Securing University Residential Networks?

campusNetworkWatcher asks: "I work for a large University that allows wide open access to most of its networks. There is no firewall of any type, and this is not likely to change in the future. A problem spot I see are the residential networks. For the most part, it is filled with un-patched Windows machines run by non-security-centric users just waiting for the newest virus/worm/trojan. Recent events, and an onslaught of DMCA violations have caught the attention of my superiors (as well as his superiors), but there is little we can do once we track down a compromised machine. With a couple of exceptions, in a couple of departments, there is no group will to do desktop support of student machines. We can tell a user he or she is compromised, but lack the enforcement to make the user fix the problem. My group strongly advocates an open academic environment, but if the network is too open it may negatively affect the people we are running it for. I feel like this must be a problem for many other universities and was wondering how others have handled it (blanket port blocking of NetBIOS, established only traffic, or other options).

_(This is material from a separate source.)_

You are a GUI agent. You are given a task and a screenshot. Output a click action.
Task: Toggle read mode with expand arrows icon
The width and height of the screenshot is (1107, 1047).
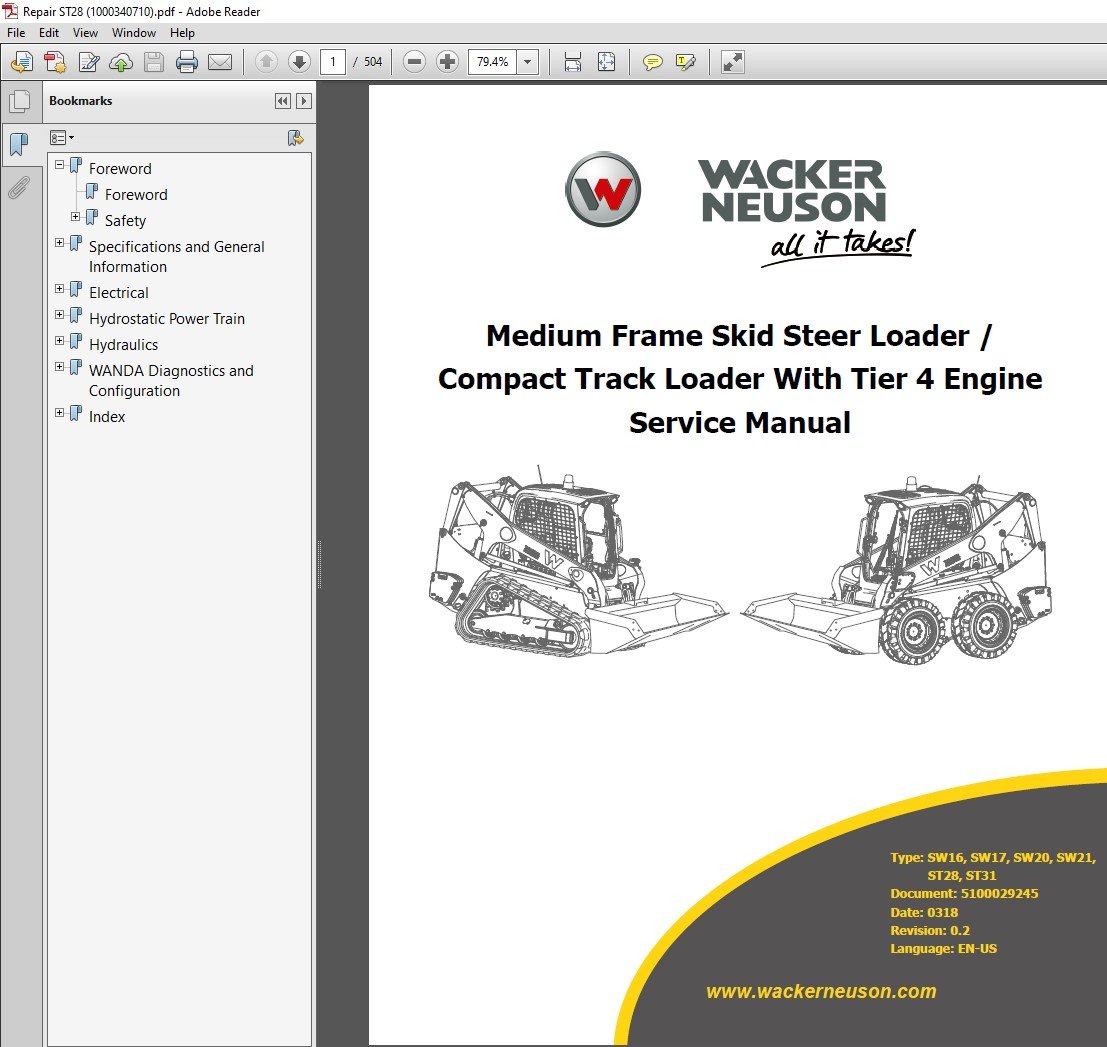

I am looking for non-intrusive suggestions for protecting the network, while allowing as much access as possible to the students. Any suggestions?"

Windows Solutions

[haplo21112]

ADD to the Terms Of Service that Windows machines must be part of a domain. Create a domain to which you have the administrative control. Then deploy SMS. You now have control to send blanket upgrades and patches to all the machines. Periodically scan for machines that are not on the Domain, contact the offender, if they don't respond, pull the Plug on the network connection(actually if you have good switches all you really have to do is tell the port not to pass traffic.